● Data in this exercise:
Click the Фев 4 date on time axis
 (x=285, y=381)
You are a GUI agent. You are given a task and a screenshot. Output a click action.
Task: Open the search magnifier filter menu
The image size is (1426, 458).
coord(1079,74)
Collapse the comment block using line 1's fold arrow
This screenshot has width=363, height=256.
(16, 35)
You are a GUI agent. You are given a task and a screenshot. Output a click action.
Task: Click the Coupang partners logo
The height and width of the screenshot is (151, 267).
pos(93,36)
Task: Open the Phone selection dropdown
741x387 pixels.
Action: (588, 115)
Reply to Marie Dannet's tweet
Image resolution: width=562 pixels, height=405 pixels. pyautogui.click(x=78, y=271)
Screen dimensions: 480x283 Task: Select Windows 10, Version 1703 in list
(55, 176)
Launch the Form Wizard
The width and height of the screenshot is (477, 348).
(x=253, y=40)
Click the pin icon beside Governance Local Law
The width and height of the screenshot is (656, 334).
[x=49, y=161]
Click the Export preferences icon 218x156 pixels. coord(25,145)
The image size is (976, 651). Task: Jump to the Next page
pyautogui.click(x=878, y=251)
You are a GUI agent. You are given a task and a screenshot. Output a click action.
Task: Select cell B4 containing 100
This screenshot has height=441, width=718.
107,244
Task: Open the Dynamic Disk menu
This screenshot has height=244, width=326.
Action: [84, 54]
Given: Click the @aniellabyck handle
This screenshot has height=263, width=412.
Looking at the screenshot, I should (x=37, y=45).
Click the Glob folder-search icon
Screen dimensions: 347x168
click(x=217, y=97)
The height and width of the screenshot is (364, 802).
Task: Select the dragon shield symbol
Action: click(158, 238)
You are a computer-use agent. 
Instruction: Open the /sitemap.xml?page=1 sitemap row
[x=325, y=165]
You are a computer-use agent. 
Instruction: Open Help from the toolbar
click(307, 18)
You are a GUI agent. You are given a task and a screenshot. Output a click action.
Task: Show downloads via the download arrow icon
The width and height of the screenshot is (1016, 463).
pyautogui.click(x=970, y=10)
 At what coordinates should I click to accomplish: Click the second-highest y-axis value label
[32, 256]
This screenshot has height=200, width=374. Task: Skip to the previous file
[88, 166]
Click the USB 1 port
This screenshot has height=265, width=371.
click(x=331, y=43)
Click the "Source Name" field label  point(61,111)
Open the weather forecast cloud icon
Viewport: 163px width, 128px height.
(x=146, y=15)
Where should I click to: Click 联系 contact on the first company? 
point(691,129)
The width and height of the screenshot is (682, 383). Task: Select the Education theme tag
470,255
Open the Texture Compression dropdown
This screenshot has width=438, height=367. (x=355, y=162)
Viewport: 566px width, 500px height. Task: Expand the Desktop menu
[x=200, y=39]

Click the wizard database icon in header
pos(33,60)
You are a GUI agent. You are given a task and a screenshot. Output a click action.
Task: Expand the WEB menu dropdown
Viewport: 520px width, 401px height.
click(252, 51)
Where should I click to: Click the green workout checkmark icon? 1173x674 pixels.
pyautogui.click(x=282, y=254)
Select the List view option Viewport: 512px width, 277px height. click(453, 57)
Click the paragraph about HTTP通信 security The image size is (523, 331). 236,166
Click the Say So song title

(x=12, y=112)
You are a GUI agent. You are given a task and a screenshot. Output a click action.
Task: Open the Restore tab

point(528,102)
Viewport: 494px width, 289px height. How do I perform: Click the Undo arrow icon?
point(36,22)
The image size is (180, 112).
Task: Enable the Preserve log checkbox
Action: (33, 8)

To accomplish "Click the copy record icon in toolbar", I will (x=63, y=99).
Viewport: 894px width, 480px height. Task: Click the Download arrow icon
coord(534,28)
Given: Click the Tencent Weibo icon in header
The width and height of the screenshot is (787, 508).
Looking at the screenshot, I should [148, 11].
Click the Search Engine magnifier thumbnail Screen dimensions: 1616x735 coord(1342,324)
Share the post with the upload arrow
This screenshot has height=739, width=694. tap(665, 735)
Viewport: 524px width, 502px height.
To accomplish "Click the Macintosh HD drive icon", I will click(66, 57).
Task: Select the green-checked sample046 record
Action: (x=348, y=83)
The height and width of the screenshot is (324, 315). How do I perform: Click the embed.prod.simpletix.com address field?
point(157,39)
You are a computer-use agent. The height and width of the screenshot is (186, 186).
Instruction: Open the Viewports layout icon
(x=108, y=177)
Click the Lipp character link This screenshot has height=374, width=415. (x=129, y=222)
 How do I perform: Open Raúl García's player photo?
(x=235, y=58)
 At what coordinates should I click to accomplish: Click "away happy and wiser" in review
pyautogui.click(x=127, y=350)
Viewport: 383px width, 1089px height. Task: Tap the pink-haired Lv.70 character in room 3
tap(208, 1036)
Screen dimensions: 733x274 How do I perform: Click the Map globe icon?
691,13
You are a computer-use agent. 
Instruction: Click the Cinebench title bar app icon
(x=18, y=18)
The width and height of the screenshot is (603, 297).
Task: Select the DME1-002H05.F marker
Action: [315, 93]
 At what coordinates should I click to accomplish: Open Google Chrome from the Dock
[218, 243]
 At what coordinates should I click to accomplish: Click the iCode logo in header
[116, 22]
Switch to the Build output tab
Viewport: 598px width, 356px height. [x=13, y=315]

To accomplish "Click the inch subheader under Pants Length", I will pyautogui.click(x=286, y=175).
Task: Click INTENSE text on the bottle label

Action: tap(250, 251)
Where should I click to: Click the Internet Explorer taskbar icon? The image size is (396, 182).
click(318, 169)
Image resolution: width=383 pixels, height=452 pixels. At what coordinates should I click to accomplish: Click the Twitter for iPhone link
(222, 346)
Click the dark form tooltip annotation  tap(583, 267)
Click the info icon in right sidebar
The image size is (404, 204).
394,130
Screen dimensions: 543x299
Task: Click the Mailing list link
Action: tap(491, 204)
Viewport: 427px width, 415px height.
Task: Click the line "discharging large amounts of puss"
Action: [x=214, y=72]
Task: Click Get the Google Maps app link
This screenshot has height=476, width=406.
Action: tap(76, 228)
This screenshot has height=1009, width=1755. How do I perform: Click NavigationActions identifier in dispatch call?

● Try it: Exactly as written, copy out all the entries above.

● Response to this exercise:
Click the Фев 4 date on time axis
 (x=285, y=381)
You are a GUI agent. You are given a task and a screenshot. Output a click action.
Task: Open the search magnifier filter menu
The image size is (1426, 458).
coord(1079,74)
Collapse the comment block using line 1's fold arrow
This screenshot has width=363, height=256.
(16, 35)
You are a GUI agent. You are given a task and a screenshot. Output a click action.
Task: Click the Coupang partners logo
The height and width of the screenshot is (151, 267).
pos(93,36)
Task: Open the Phone selection dropdown
741x387 pixels.
Action: (588, 115)
Reply to Marie Dannet's tweet
Image resolution: width=562 pixels, height=405 pixels. pyautogui.click(x=78, y=271)
Screen dimensions: 480x283 Task: Select Windows 10, Version 1703 in list
(55, 176)
Launch the Form Wizard
The width and height of the screenshot is (477, 348).
(x=253, y=40)
Click the pin icon beside Governance Local Law
The width and height of the screenshot is (656, 334).
[x=49, y=161]
Click the Export preferences icon 218x156 pixels. coord(25,145)
The image size is (976, 651). Task: Jump to the Next page
pyautogui.click(x=878, y=251)
You are a GUI agent. You are given a task and a screenshot. Output a click action.
Task: Select cell B4 containing 100
This screenshot has height=441, width=718.
107,244
Task: Open the Dynamic Disk menu
This screenshot has height=244, width=326.
Action: [84, 54]
Given: Click the @aniellabyck handle
This screenshot has height=263, width=412.
Looking at the screenshot, I should (x=37, y=45).
Click the Glob folder-search icon
Screen dimensions: 347x168
click(x=217, y=97)
The height and width of the screenshot is (364, 802).
Task: Select the dragon shield symbol
Action: click(158, 238)
You are a computer-use agent. 
Instruction: Open the /sitemap.xml?page=1 sitemap row
[x=325, y=165]
You are a computer-use agent. 
Instruction: Open Help from the toolbar
click(307, 18)
You are a GUI agent. You are given a task and a screenshot. Output a click action.
Task: Show downloads via the download arrow icon
The width and height of the screenshot is (1016, 463).
pyautogui.click(x=970, y=10)
 At what coordinates should I click to accomplish: Click the second-highest y-axis value label
[32, 256]
This screenshot has height=200, width=374. Task: Skip to the previous file
[88, 166]
Click the USB 1 port
This screenshot has height=265, width=371.
click(x=331, y=43)
Click the "Source Name" field label  point(61,111)
Open the weather forecast cloud icon
Viewport: 163px width, 128px height.
(x=146, y=15)
Where should I click to: Click 联系 contact on the first company? 
point(691,129)
The width and height of the screenshot is (682, 383). Task: Select the Education theme tag
470,255
Open the Texture Compression dropdown
This screenshot has width=438, height=367. (x=355, y=162)
Viewport: 566px width, 500px height. Task: Expand the Desktop menu
[x=200, y=39]

Click the wizard database icon in header
pos(33,60)
You are a GUI agent. You are given a task and a screenshot. Output a click action.
Task: Expand the WEB menu dropdown
Viewport: 520px width, 401px height.
click(252, 51)
Where should I click to: Click the green workout checkmark icon? 1173x674 pixels.
pyautogui.click(x=282, y=254)
Select the List view option Viewport: 512px width, 277px height. click(453, 57)
Click the paragraph about HTTP通信 security The image size is (523, 331). 236,166
Click the Say So song title

(x=12, y=112)
You are a GUI agent. You are given a task and a screenshot. Output a click action.
Task: Open the Restore tab

point(528,102)
Viewport: 494px width, 289px height. How do I perform: Click the Undo arrow icon?
point(36,22)
The image size is (180, 112).
Task: Enable the Preserve log checkbox
Action: (33, 8)

To accomplish "Click the copy record icon in toolbar", I will (x=63, y=99).
Viewport: 894px width, 480px height. Task: Click the Download arrow icon
coord(534,28)
Given: Click the Tencent Weibo icon in header
The width and height of the screenshot is (787, 508).
Looking at the screenshot, I should [148, 11].
Click the Search Engine magnifier thumbnail Screen dimensions: 1616x735 coord(1342,324)
Share the post with the upload arrow
This screenshot has height=739, width=694. tap(665, 735)
Viewport: 524px width, 502px height.
To accomplish "Click the Macintosh HD drive icon", I will click(66, 57).
Task: Select the green-checked sample046 record
Action: (x=348, y=83)
The height and width of the screenshot is (324, 315). How do I perform: Click the embed.prod.simpletix.com address field?
point(157,39)
You are a computer-use agent. The height and width of the screenshot is (186, 186).
Instruction: Open the Viewports layout icon
(x=108, y=177)
Click the Lipp character link This screenshot has height=374, width=415. (x=129, y=222)
 How do I perform: Open Raúl García's player photo?
(x=235, y=58)
 At what coordinates should I click to accomplish: Click "away happy and wiser" in review
pyautogui.click(x=127, y=350)
Viewport: 383px width, 1089px height. Task: Tap the pink-haired Lv.70 character in room 3
tap(208, 1036)
Screen dimensions: 733x274 How do I perform: Click the Map globe icon?
691,13
You are a computer-use agent. 
Instruction: Click the Cinebench title bar app icon
(x=18, y=18)
The width and height of the screenshot is (603, 297).
Task: Select the DME1-002H05.F marker
Action: [315, 93]
 At what coordinates should I click to accomplish: Open Google Chrome from the Dock
[218, 243]
 At what coordinates should I click to accomplish: Click the iCode logo in header
[116, 22]
Switch to the Build output tab
Viewport: 598px width, 356px height. [x=13, y=315]

To accomplish "Click the inch subheader under Pants Length", I will pyautogui.click(x=286, y=175).
Task: Click INTENSE text on the bottle label

Action: tap(250, 251)
Where should I click to: Click the Internet Explorer taskbar icon? The image size is (396, 182).
click(318, 169)
Image resolution: width=383 pixels, height=452 pixels. At what coordinates should I click to accomplish: Click the Twitter for iPhone link
(222, 346)
Click the dark form tooltip annotation  tap(583, 267)
Click the info icon in right sidebar
The image size is (404, 204).
394,130
Screen dimensions: 543x299
Task: Click the Mailing list link
Action: tap(491, 204)
Viewport: 427px width, 415px height.
Task: Click the line "discharging large amounts of puss"
Action: [x=214, y=72]
Task: Click Get the Google Maps app link
This screenshot has height=476, width=406.
Action: tap(76, 228)
This screenshot has height=1009, width=1755. How do I perform: Click NavigationActions identifier in dispatch call?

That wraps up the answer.